If the public were to take the time to understand underlying issues when they choose a stance to either support or rail against the mayor on the issue of mayoral control of city public schools, would their opposition be so fierce? If you have never worked in the school system, how can you understand what happens in the schools and what mayoral control has achieved?

Subsequent to 40 years of operation under its own device and agency as the city Board of Education, the city Department of Education saw important reforms under Mayor Michael Bloomberg’s administration. Mayoral control is the mayor’s right to oversee and maintain an authoritative presence over city agencies.

Former Mayor John Lindsay rescinded mayoral control against newly emerging legislation for “decentralization.” Conceived as a remedy for remote and insensitive bureaucracy, decentralization quickly took on a racial and political tone. It became a movement resulting in the ousting of 19 white and Jewish educators in Brownsville, Brooklyn, for no reason other than racial politics.

Far from providing an appropriate resolution, rescinding mayoral control enabled an addictive and politically corrupt hierarchy to emerge. It developed politics and leadership tactics of a patronage hiring system that enabled politically driven individuals to advance their own careers within the hierarchy of power.

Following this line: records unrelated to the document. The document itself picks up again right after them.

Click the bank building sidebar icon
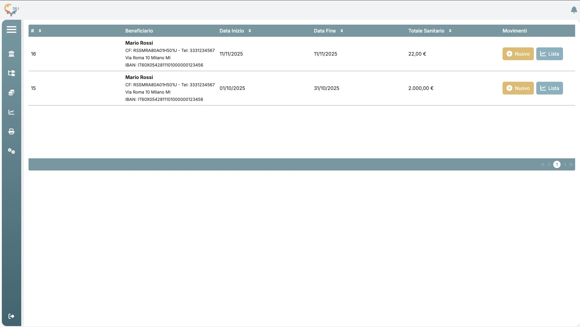580x327 pixels. point(12,54)
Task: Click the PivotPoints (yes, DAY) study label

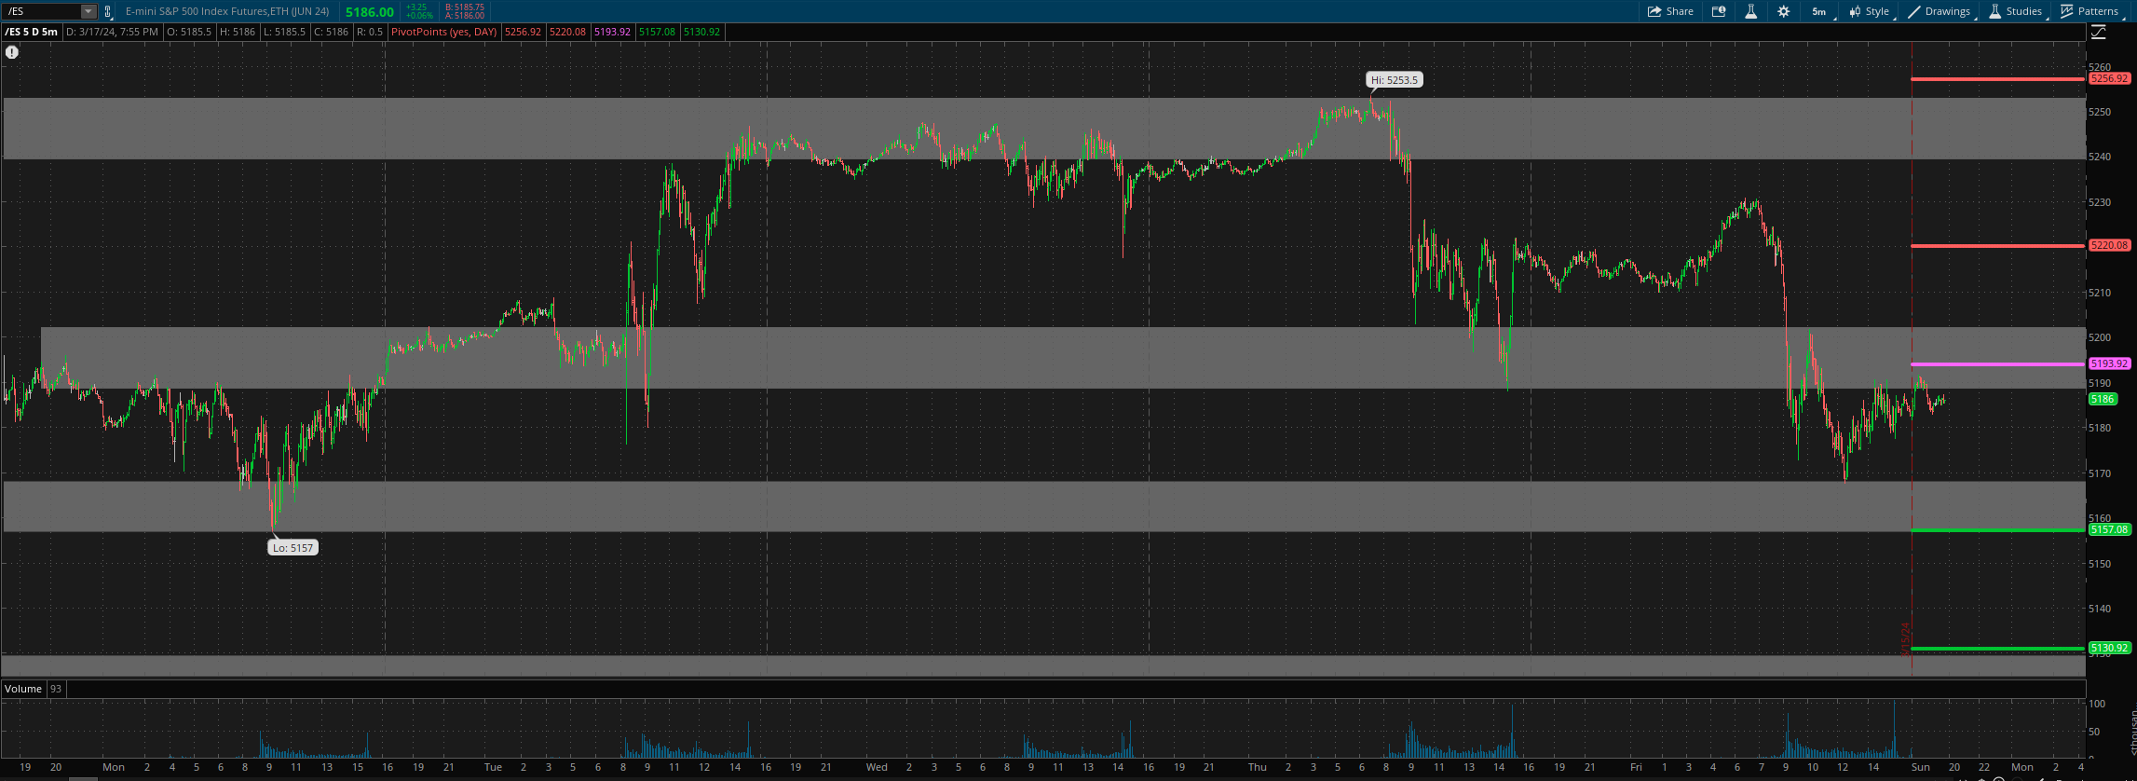Action: tap(443, 32)
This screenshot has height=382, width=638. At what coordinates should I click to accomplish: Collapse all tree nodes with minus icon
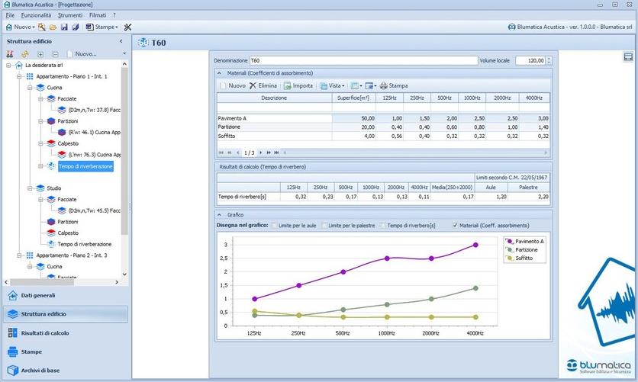point(55,54)
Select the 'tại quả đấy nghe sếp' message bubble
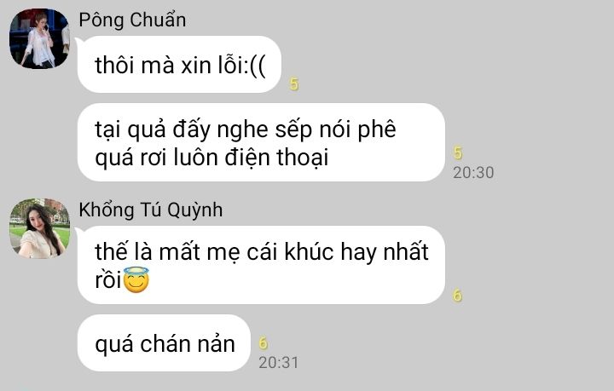This screenshot has height=391, width=614. [x=261, y=142]
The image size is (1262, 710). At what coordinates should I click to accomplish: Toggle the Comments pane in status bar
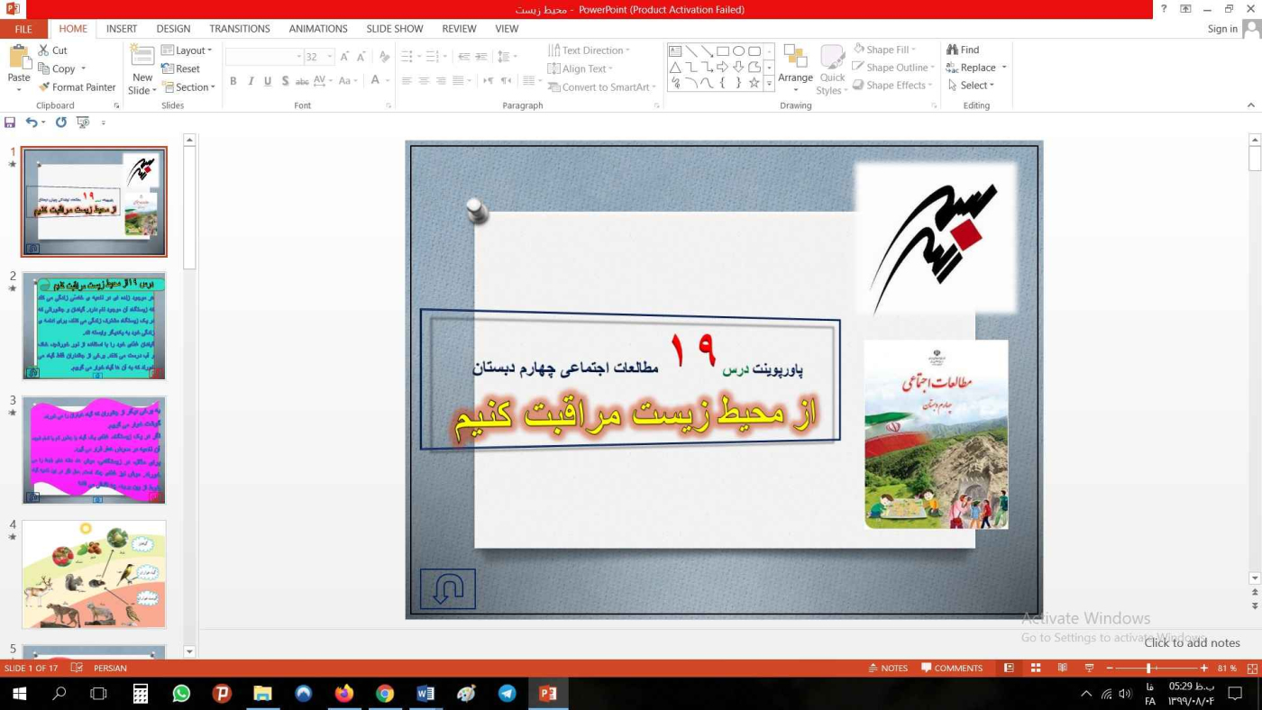952,669
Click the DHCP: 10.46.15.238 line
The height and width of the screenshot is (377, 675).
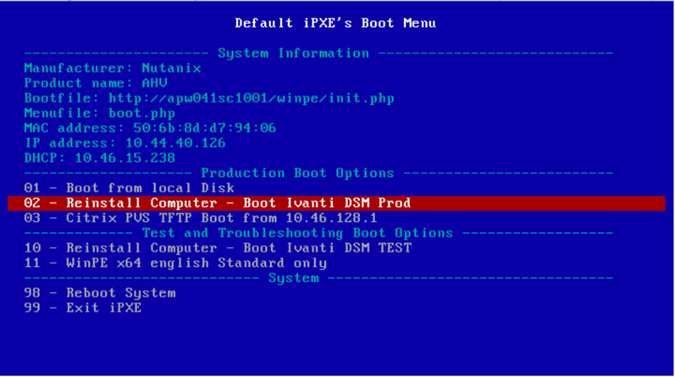click(100, 158)
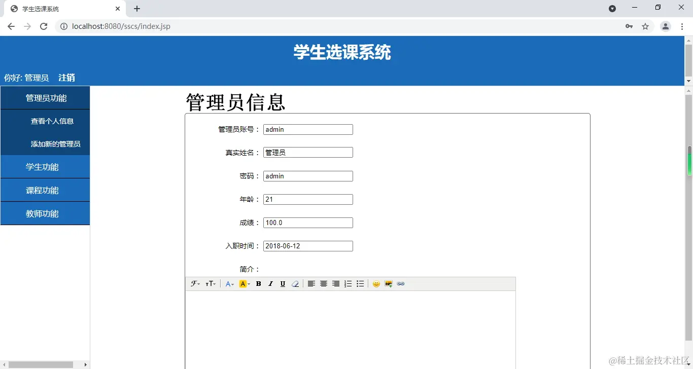Screen dimensions: 693x369
Task: Apply an unordered bullet list
Action: point(360,283)
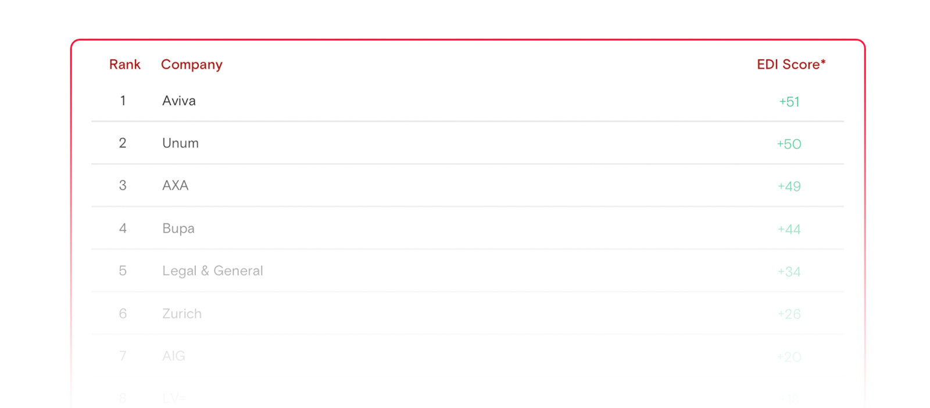Select the Aviva company name
The image size is (930, 408).
[179, 101]
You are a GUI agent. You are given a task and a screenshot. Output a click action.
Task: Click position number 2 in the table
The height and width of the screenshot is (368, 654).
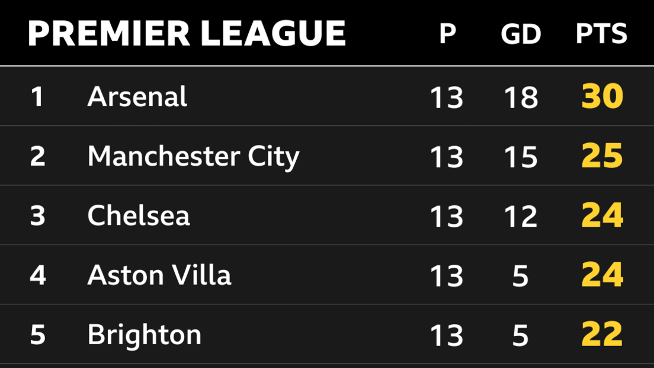37,157
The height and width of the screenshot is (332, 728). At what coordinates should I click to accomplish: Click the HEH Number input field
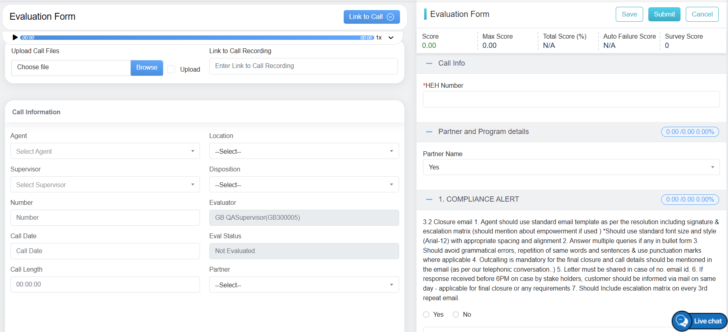[x=571, y=99]
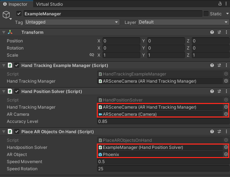Click the GameObject cube icon selector
The image size is (230, 177).
click(7, 15)
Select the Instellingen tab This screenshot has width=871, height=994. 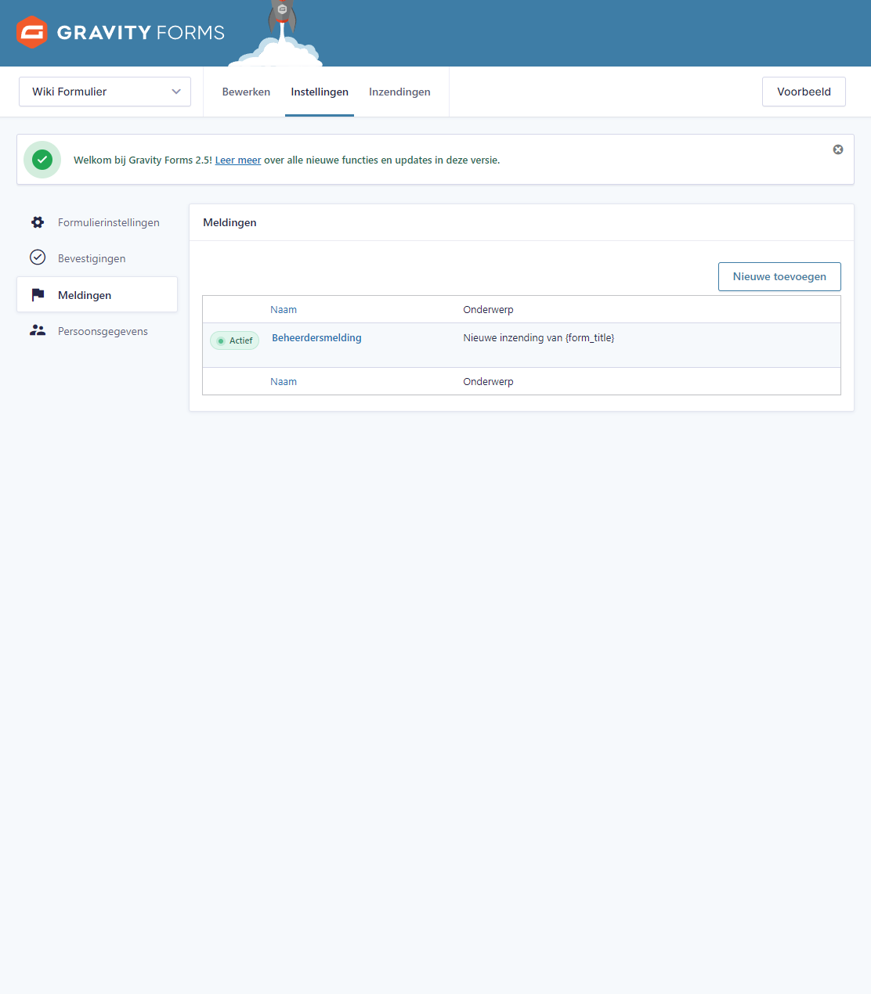pyautogui.click(x=320, y=92)
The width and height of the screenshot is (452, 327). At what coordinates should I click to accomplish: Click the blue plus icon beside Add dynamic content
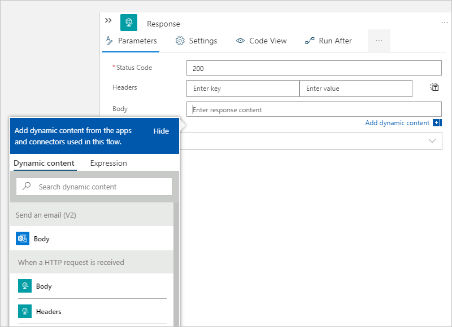437,123
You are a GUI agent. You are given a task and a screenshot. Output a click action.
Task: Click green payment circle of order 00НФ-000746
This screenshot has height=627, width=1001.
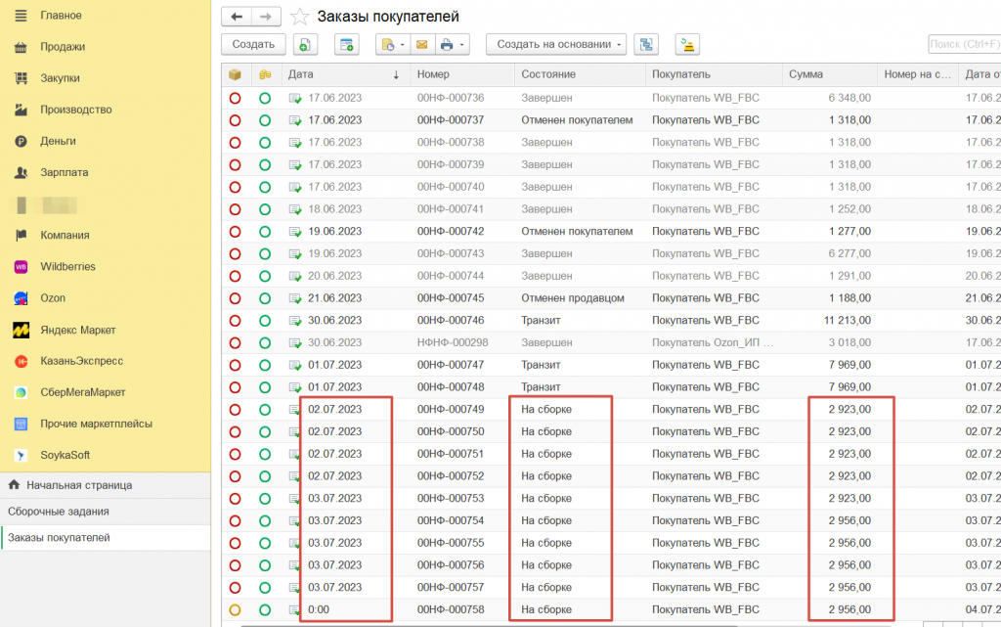[x=265, y=320]
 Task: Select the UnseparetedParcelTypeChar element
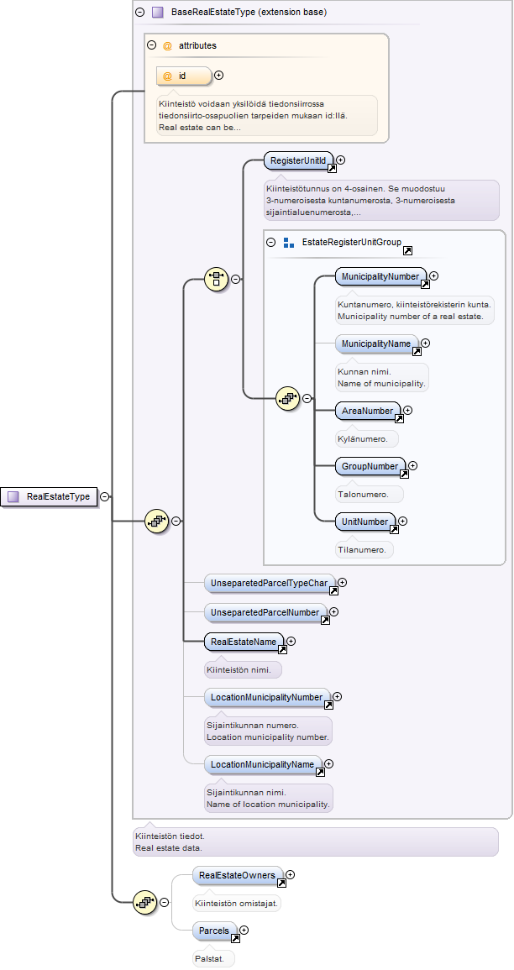[x=270, y=583]
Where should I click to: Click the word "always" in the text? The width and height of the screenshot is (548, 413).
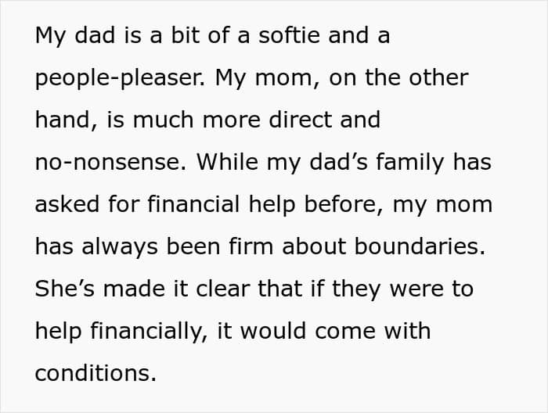120,247
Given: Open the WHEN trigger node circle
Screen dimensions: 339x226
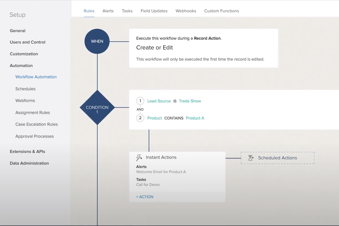Looking at the screenshot, I should [x=97, y=41].
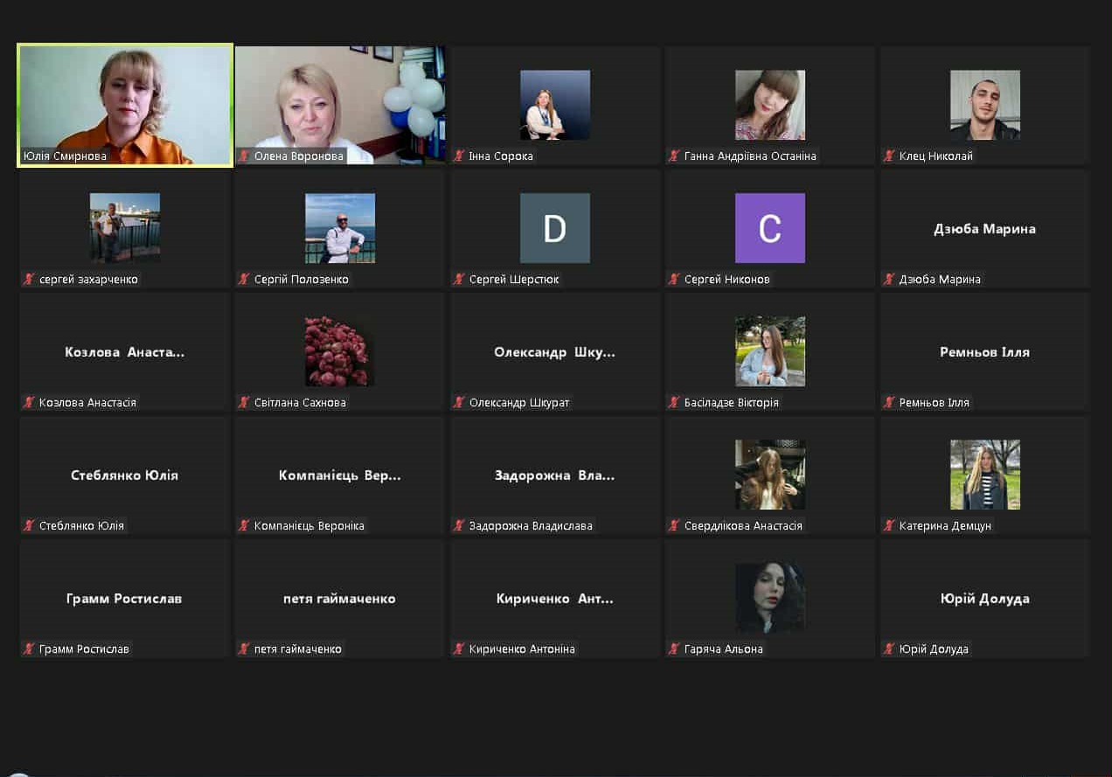
Task: Click muted mic icon for Кириченко Антоніна
Action: [459, 649]
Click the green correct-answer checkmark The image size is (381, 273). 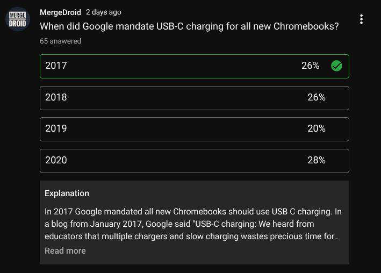point(336,66)
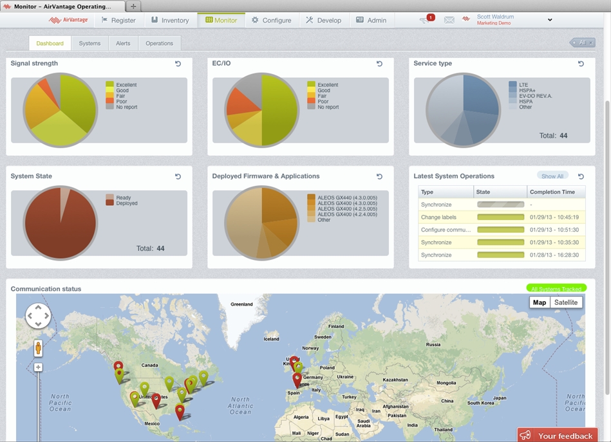Refresh the EC/IO chart widget
Screen dimensions: 611x442
380,64
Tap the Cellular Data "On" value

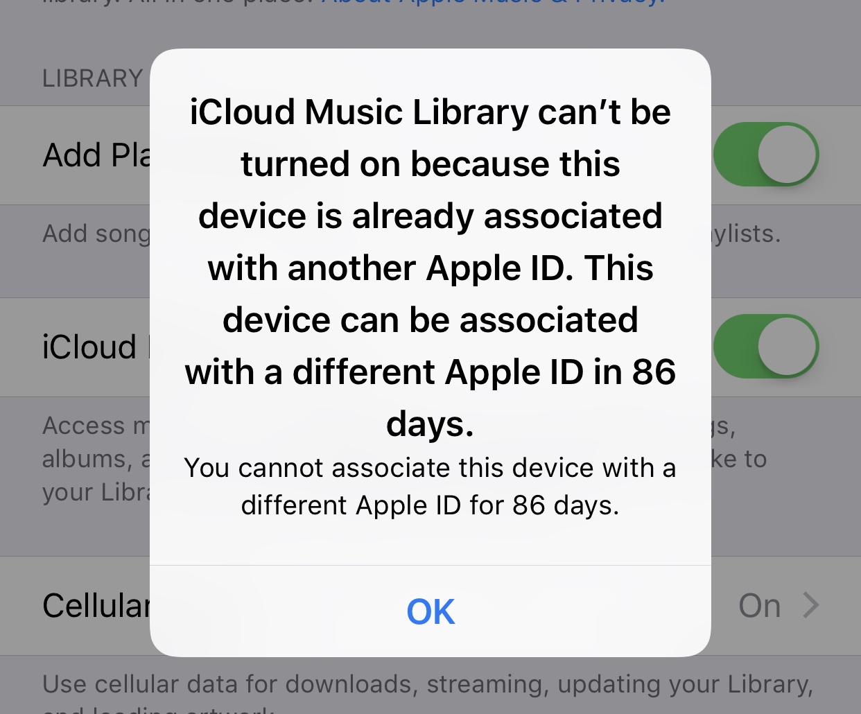(x=760, y=606)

These actions result in comprising their own best interests and the individuals they attempt to serve. According to city Schools Chancellor Joel Klein, the late United Federation of Teachers President Albert Shanker viewed school board politics as “the politics of paralysis.” In 1979, former Mayor Ed Koch appointed a blue ribbon commission to study corruption school districts and find ways to improve decentralization.

Prior to Bloomberg’s changes to the system, people were stuck with what was termed the “status quo,” feeling powerless and beholden to a bureaucracy they could do nothing about.

Bloomberg’s gains have been:

• an increase in smaller charter schools that provide greater leverage and stronger boundaries for teachers with a chance to build a greater sense of morale and professionalism

• increases in salaries

• needed improvements in renovation and construction of school buildings

We are beginning to understand the results of putting a huge bureaucracy and extensive school boards between the teachers and student body.

We are beginning to understand the ways in which normative issues and needs for change were made more problematic and stigmatized rather than addressed and dealt with effectively in their appropriate environments.

Bloomberg was able to exercise a previously relinquished authority and eliminate fraud and abuse that place additional burden on milking the budget and taxpayer dollars.

We have eliminated the BOE, its administrative offices and thousands of administrative positions that existed only to rubber-stamp and create duplicating paperwork trails within an antiquated, bureaucratic system screaming for change.

Isn’t this the kind of direction we need in a great leader?